Abd-ul-Medjld mourut peu après
(25 juin 1861).
Digne continuateur de son père, prince humain et
bienveillant, il avait manqué de la force nécessaire pour briser les
résistances. D'après le droit de succession établi, ce ne devait
pas être son fils aîné Mourad, né le 22 septembre 1840,
qui lui succéda. C'était le frère du sultan Abd-ul-Aziz
(né le 9 février 1830)
qui était, selon le droit héréditaire ottoman,
l'héritier présomptif de l'empire ottoman. Ce fut donc lui qui
succéda à Abd-ul-Medjid. Il revint de poursuivre
l'oeuvre de ses réformes.
Abd-ul-Aziz
L'avènement d'Abd-ul
Aziz fut salué avec joie par le parti « vieux turc » ennemi des réformes
inaugurées par l'acte de Gul-Hané (1839)
et le Tanzimat. Déjà , en
1859,
ce parti, irrité des concessions faites par Abd-ul-Medjîd aux Occidentaux
et à leurs normes, avait fomenté une conspiration pour élever au pouvoir
Abd-ul-Aziz. Cette conspiration avait échoué et Abd-ul-Medjîd fit grâce
à son frère qui put prouver que l'on s'était servi de son nom sans son
autorisation.
Signes d'ouverture
au milieu des troubles.
Les débuts du règne
d'Abd-ul-Aziz trompèrent les espérances du parti « vieux turc-»,
et en donnèrent au contraire à l'Europe de très favorables que les événements
ne tardèrent pas d'ailleurs à démentir. Le 1er
juillet 1861,
Abd-ul-Aziz communiqua aux puissances occidentales une déclaration solennelle
dans laquelle il manifestait son intention de régler sa conduite d'après
l'acte de Gul-Hané et le hatti-chérif de 1856.
II fit plus. Il commença tout de suite par donner des preuves de ses bonnes
intentions. Abd-ul-Medjid laissait les finances obérées et des dettes
personnelles considérables. Abd-ul-Aziz, pour les payer, fait vendre ostensiblement
la plupart de ses diamants, et un grand nombre de parures, de bijoux et
d'objets précieux; pour rassurer les créanciers de l'État, il réduit
la liste civile; il fait incarcérer Riaz-Pacha accusé de dilapidations;
il renvoie plus de 200 femmes du harem et ne garde au palais que sa femme,
sa mère et les sultanes mères de princes; ayant acquis par lui-même
une certaine instruction, parlant anglais et français, il veut que son
neveu Mourad, l'héritier présomptif, reçoive une instruction égale;
il lui donne les meilleurs maîtres et ne craint pas de lui faire suivre
les cours de l'École militaire d'Istanbul.
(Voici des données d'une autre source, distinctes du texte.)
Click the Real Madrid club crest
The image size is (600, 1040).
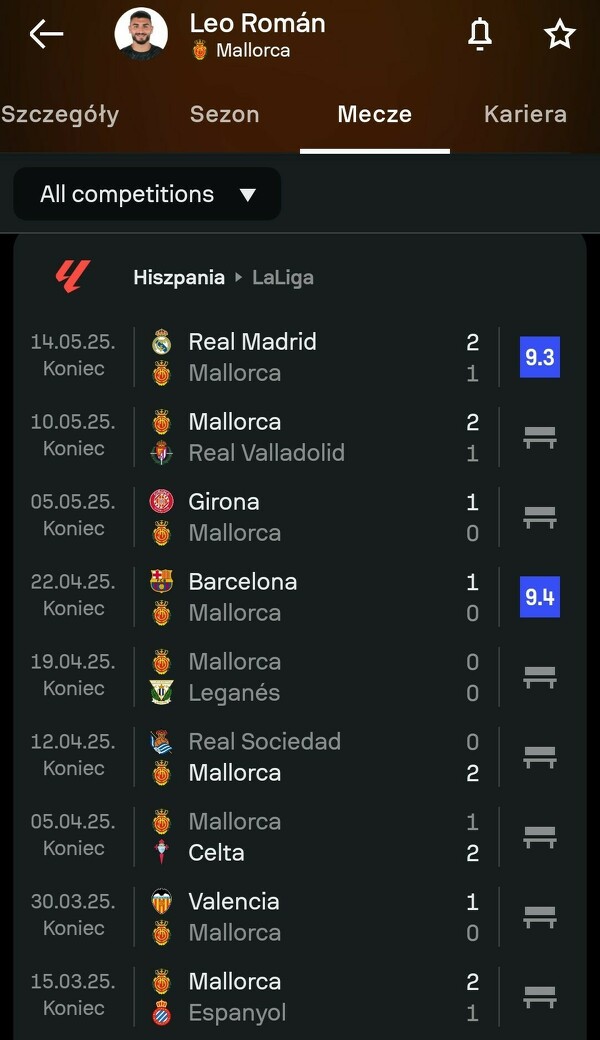pos(161,342)
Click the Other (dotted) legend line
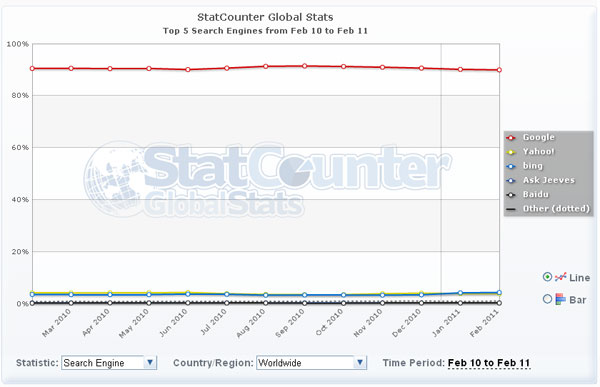 point(511,209)
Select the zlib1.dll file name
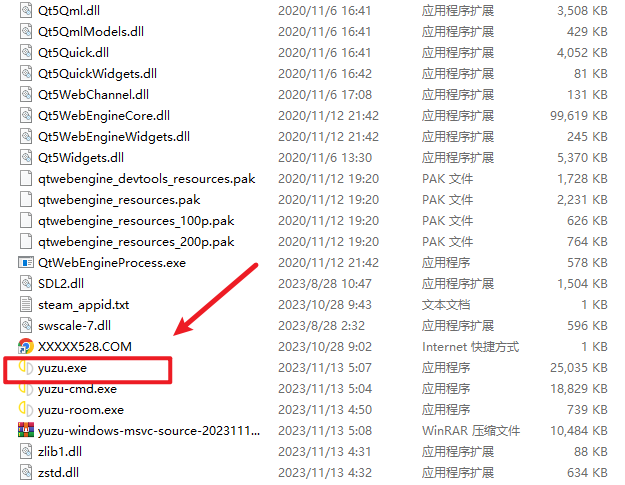The image size is (625, 485). (x=60, y=452)
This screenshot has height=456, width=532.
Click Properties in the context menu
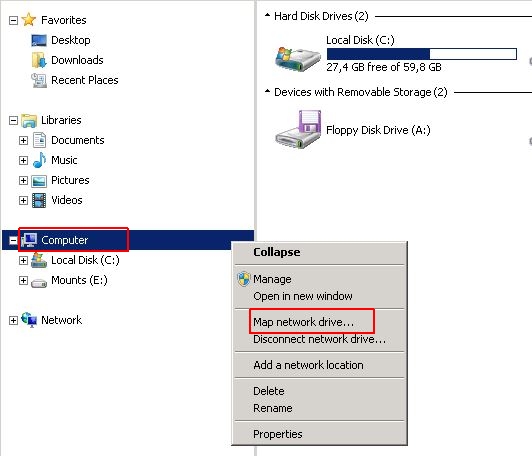click(x=278, y=434)
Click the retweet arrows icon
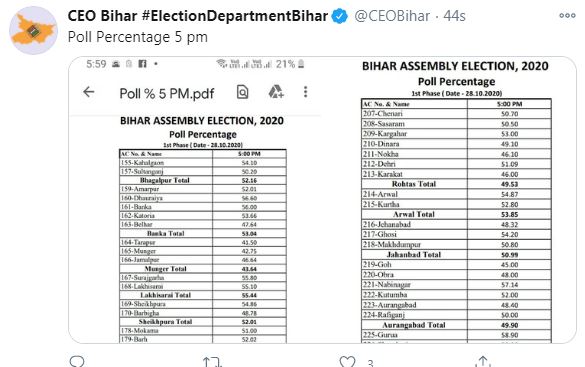Image resolution: width=585 pixels, height=367 pixels. tap(212, 362)
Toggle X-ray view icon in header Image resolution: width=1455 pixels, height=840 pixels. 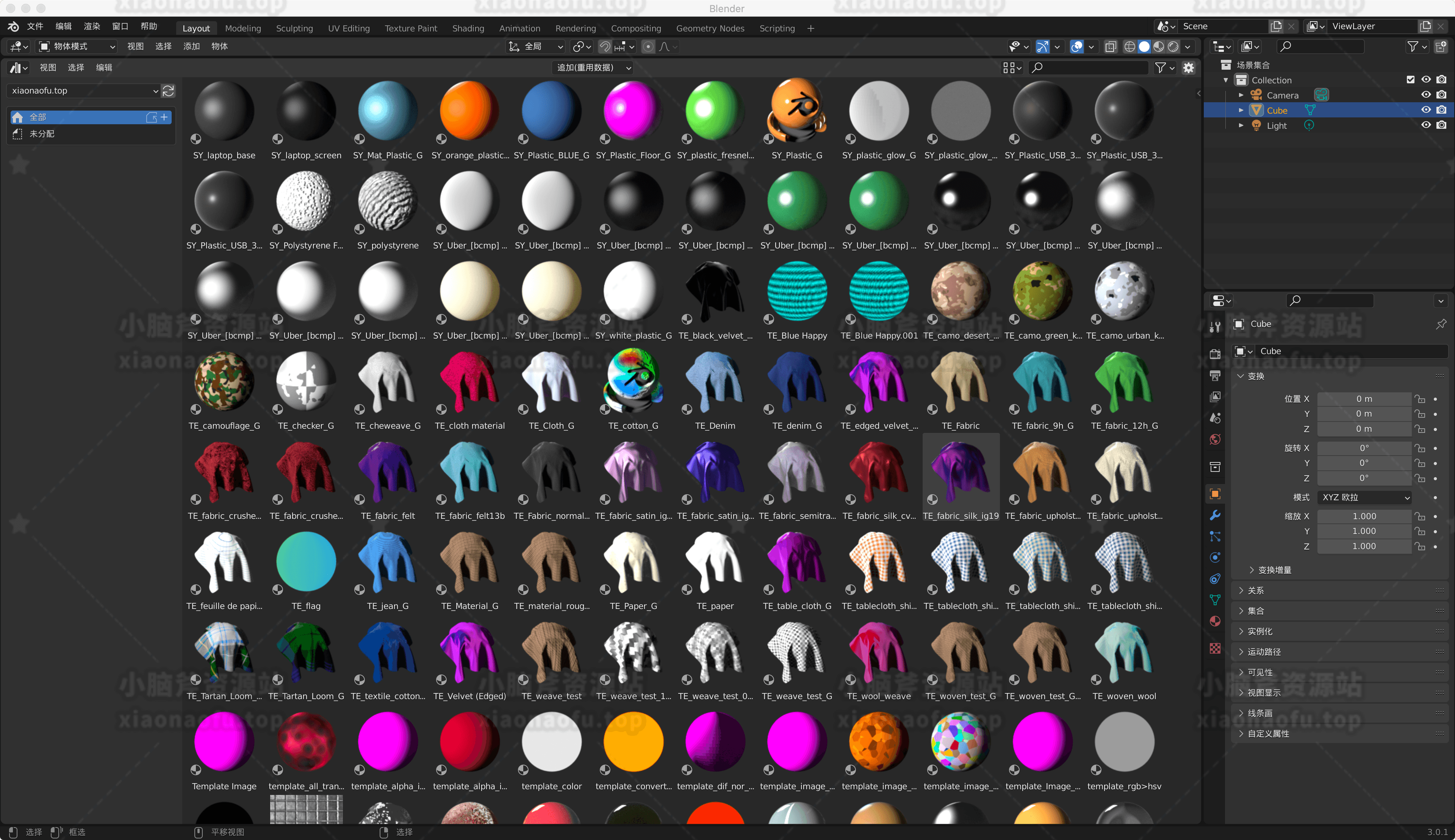(1111, 47)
Enfin, pour témoigner plus
ouvertement encore de son désir de persévérer dans la voie des réformes,
il nomme grand-vizir Fuad-Pacha, ennemi
déclaré du parti «-vieux
turc » (1862).
Les premières années
du règne d'Abd-ul-Azizfurent marquées par
des luttes sanglantes dans les provinces du Danube. Pendant que les Monténégrins
se faisaient massacrer dans les défilés de la Donga, les Turcs, cernés
dans Belgrade, bombardaient la ville. Les puissances européennes intervinrent
et firent accorder, par la conférence de Belgrade (1863),
des conditions de paix acceptables aux Monténégrins et aux Serbes. Les
rapports d'Abd-ul-Azîz avec l'Égypte furent généralement bons, quelquefois
cordiaux. Ismaïl-Pacha sut habilement obtenir, par des concessions d'argent,
des avantages politiques. Il vint à Istanbul demander au sultan, l'investiture,
et Abd-ul Aziz, en lui rendant sa visite à Alexandrie,
reçut tous les honneurs dus à un suzerain (1863).
Plus tard, tard il accéda à la demande du vice-roi et autorisa, en sa
faveur, une dérogation à la loi musulmane en lui accordant le droit de
reconnaître son fils comme héritier présomptif (1866).
L'année suivante
nouvelle concession : Ismaïl-Pacha prend le titre de khédive et est investi
d'un pouvoir absolu pour l'administration intérieure de ses États. Un
firman de 1873
consacra à nouveau ces droits, et, moyennant un faible tribut annuel,
reconnut l'indépendance effective de l'Égypte. Des révoltes périodiques
en Turquie d'Asie (1864-66),
l'insurrection de Crète
(1866-68),
une insurrection en Bulgarie (1868),
sévèrement réprimée, enfin l'insurrection de l'Herzégovine
et de la Bosnie
(1875),
prélude de la guerre turco-russe, jetèrent la Turquie, sous Abd-ul-Aziz,
dans une agitation continuelle.
Des réformes utiles,
et témoignant d'un sincère désir d'ouvrir l'empire au progrès, furent
cependant opérées pendant ces années de troubles. Dès 1862,
en effet, Abd-ul-Aziz donna l'exemple de la tolérance en faisant remettre
à l'évêque grec de Brousse
une somme importante pour la construction d'une église. Il voulut aussi
que la Turquie sortit de son isolement commercial; il la fit représenter
à l'exposition de Londres (1862)
et conclut des traités de commerce avec la France et l'Angleterre. Lui-même
fit à l'Exposition universelle de Paris, en
1867,
une visite où il déploya un faste éblouissant. En
1868il
inaugure un conseil d'État et fonde le Lycée de Galata-Seraï, sur le
modèle des lycées français. Il crée aussi un observatoire météorologique.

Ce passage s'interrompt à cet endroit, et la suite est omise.